そうセフィラが最期の時間について考えたところで、地上との道が開通した。
開幕の一撃として、セフィラが下りてこようとした魔物目掛けて魔法を放つ。その魔法は勢いよく上空に放たれ、運よく二体の魔物を巻き込み消滅させた。だが、たった二体程度では焼け石に水でしかない。
次の魔物が下りてくると、ティファレトが戦斧を薙いで魔物を殴るようにして斬る。ティファレトの得物である戦斧は大きいので、狭い地下空間では取り回しが難しい。それでも重量がある分、薙ぐだけでも十分な威力が出ているようで、その一撃だけで中級の魔物が瀕死にまで追いつめられた。
そんな弱った魔物へと、男性が横から槍を突いて止めを刺す。
狭い地下に開いた穴もまた小さく、精々が二体の魔物が下りてくるだけ。それでも次々と止まることなく下りてくる魔物はしつこく、次第に攻撃が追い付かなくなってきた。

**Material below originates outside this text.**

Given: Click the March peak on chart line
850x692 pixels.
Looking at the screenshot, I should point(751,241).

今は生じた隙を埋めるようにセフィラが魔法を放っているので何とかなっているが、それももうそろそろ限界だろう。
何体も何体も魔物を倒していったところで、ああ、そろそろやばいなとセフィラがそう思った時、魔物の一体がティファレトに飛びついた。
ティファレトは戦斧の側面を使って何とかその攻撃を防いだものの、押し返すのがやっとで体勢も崩してしまう。それを狙って次の魔物がティファレトへと飛び掛かってきたが、それは男性が槍を横から突きつけて迎撃する。

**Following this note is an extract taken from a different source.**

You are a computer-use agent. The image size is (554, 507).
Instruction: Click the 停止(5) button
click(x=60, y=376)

だが、もう限界だった。一日は保てるだろうか。などと甘く考えていたが、実際は数時間程度でこのありさまだ。もうあとニ三回の攻撃で完全に崩されてしまうだろう。
三人ともにそう思った時、地上の魔物へと強力な魔法が放たれ、一掃されたのが分かった。それはセフィラ達だけではなく魔物達も同様で、明らかに地上に居る何かへと怯えた様子を見せている。

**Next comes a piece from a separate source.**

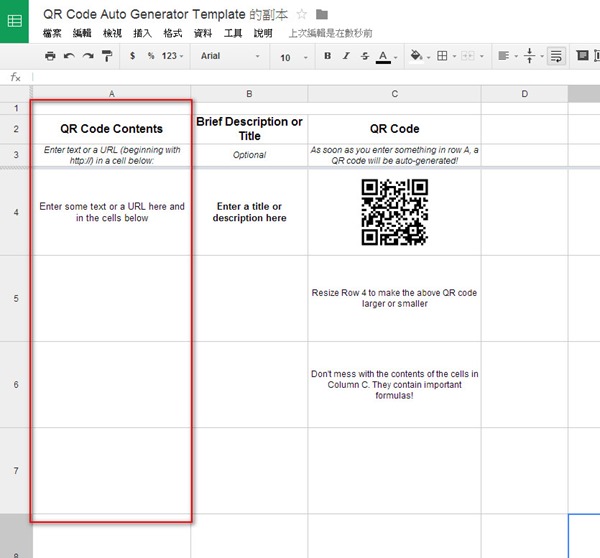Click the last edit time link

coord(328,33)
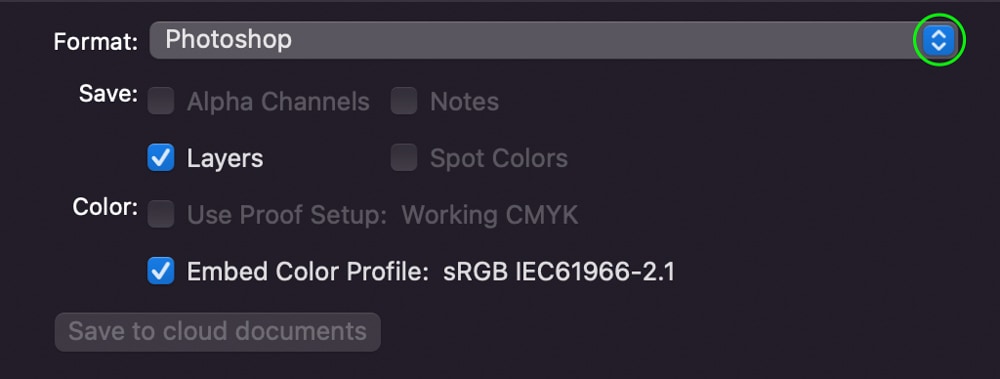1000x379 pixels.
Task: Click the Use Proof Setup label text
Action: [287, 216]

その隙を逃さず、ティファレト達は地下に居た魔物達を掃討していく。元々地下に居た魔物は数が少なかったので、それは直ぐに済んだ。
魔物の掃討を終えたセフィラ達は、安堵する余裕もなく地上を警戒する。するとそこへ、男の声が届く。それは記憶にある声より少し大人びてはいるが、聞き間違えるはずがないほどには聞き慣れた声。
その声の主の名前を、セフィラは地下から声を出して呼んだ。